Когда Зинаида Николаевна писала что-то, мир ее не волновал. Письма ли, критика, стихи ли, басни - мягкий скрип железного пера по бумаге с математической точностью отбивал такты какой-то неведомой рифмы. Хотя, конечно, математику и всю ту конкретность, что с ней обычно соединяли в умах, Декадентская Мадонна не впускала в свои работы. Для этого у нее была я - кукла с короткими кудрями и восточным лицом, в которое кто-то будто по злому умыслу плеснул молока - таким непозволительно бледным оно было у дочери Босфора.
Где-то в роще за домом выводил свою трель серый мученик славы - соловей. Мягкий шепот его, вклиниваясь в стройный скрип усовершенствованного писала и, словно сговорившись с ветром, перебирая рюши на кремовой нижней юбке Демонессы, сливался для меня в причудливый этюд, выполненный пастелью на картоне и трелью на нотных листах.
- Вы слышите меня, Илона?
За собственными размышлениями я не сразу разгадала, что Мадона Декаданса в упор смотрит на меня. Пышные локоны ее, в городе с его вечным пеплом напоминавшие по цвету медь, теперь пестрели золотом, подобно тому, коим тягучей патокой рассыпается по дому кружево летнего дня.
- Я что-то упустила? - невинно прозвучал мой вопрос.
Она наклонилась ко мне, и куст сирени, возвышавшийся над крышей нашего убежища, зашелестел утренней влагою.
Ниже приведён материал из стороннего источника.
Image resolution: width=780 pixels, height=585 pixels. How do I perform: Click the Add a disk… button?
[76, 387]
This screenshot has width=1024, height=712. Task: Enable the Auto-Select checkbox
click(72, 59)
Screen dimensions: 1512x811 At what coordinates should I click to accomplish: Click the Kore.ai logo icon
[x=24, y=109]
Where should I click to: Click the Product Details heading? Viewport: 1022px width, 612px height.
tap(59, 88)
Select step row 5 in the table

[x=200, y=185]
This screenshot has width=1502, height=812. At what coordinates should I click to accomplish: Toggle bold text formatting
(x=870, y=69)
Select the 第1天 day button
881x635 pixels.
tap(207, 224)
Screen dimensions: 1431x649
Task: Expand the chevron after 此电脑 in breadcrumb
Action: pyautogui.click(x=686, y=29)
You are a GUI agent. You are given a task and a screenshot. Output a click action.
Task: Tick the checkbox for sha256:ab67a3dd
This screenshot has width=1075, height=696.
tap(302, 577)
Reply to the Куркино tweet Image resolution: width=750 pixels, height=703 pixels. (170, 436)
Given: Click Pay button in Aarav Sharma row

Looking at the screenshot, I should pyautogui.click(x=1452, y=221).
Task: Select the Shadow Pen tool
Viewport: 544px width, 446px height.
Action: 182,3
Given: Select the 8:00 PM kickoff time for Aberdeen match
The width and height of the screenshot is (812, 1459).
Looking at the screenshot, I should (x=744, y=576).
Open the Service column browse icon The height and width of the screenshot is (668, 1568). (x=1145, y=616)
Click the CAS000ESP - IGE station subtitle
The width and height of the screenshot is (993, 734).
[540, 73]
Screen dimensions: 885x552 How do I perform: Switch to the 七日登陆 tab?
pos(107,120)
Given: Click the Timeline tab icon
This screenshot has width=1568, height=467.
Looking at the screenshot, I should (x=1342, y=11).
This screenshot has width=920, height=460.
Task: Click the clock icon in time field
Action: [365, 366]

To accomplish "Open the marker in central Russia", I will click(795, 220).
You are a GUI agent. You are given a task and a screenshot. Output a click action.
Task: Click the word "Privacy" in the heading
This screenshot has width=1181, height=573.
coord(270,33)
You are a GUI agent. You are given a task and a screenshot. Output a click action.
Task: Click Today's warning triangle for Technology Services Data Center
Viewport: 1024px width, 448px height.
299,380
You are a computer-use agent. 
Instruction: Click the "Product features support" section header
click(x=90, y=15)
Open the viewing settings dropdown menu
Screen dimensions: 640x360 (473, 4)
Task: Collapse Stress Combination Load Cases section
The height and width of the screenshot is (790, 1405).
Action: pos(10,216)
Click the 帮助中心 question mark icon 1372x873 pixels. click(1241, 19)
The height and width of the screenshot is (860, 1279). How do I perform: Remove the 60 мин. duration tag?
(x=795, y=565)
- Вы невнимательны, - золотые локоны защекотали мою ладонь - я дотронулась до женской шеи, - с'est votre faute, n'est-ce pas*?
- Как скажете, мадам, - сощурилась я, наклоняясь ближе, - можете даже приказать выставить меня за дверь со всеми вещами за такой премерзский недостаток!
- И не подумаю! - расхохоталась Декадентская Мадонна, прикрыв свои колдовские, бездонные глаза, - если бы я хотела вас выгнать, то уж точно не за этот маленький грех! У вас и без него есть серьезные промахи в натуре!
- Вот-те на! - наигранно удивилась я, - назовите хоть один!
- Охотно, - дама перевернулась на живот и облокотилась локтями о привезенный мною из Константинополя набитый морской травою миндер, - вот, например, ваш тонкий музыкальный слух. Как мне с ним уживаться?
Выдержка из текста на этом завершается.